-- The data follows --

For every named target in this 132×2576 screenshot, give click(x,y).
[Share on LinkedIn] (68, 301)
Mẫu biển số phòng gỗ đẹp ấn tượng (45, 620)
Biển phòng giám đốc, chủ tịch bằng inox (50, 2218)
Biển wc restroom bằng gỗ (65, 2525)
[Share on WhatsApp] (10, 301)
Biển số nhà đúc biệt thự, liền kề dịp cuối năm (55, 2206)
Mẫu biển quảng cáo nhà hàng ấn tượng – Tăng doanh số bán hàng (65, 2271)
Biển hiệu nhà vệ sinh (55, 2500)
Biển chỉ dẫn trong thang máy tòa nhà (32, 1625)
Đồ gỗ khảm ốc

-- The data concluded --

**Exercise directions:**
Each record must be output word for word.

**The answer:**
For every named target in this 132×2576 screenshot, give click(x,y).
[Share on LinkedIn] (68, 301)
Mẫu biển số phòng gỗ đẹp ấn tượng (45, 620)
Biển phòng giám đốc, chủ tịch bằng inox (50, 2218)
Biển wc restroom bằng gỗ (65, 2525)
[Share on WhatsApp] (10, 301)
Biển số nhà đúc biệt thự, liền kề dịp cuối năm (55, 2206)
Mẫu biển quảng cáo nhà hàng ấn tượng – Tăng doanh số bán hàng (65, 2271)
Biển hiệu nhà vệ sinh (55, 2500)
Biển chỉ dẫn trong thang máy tòa nhà (32, 1625)
Đồ gỗ khảm ốc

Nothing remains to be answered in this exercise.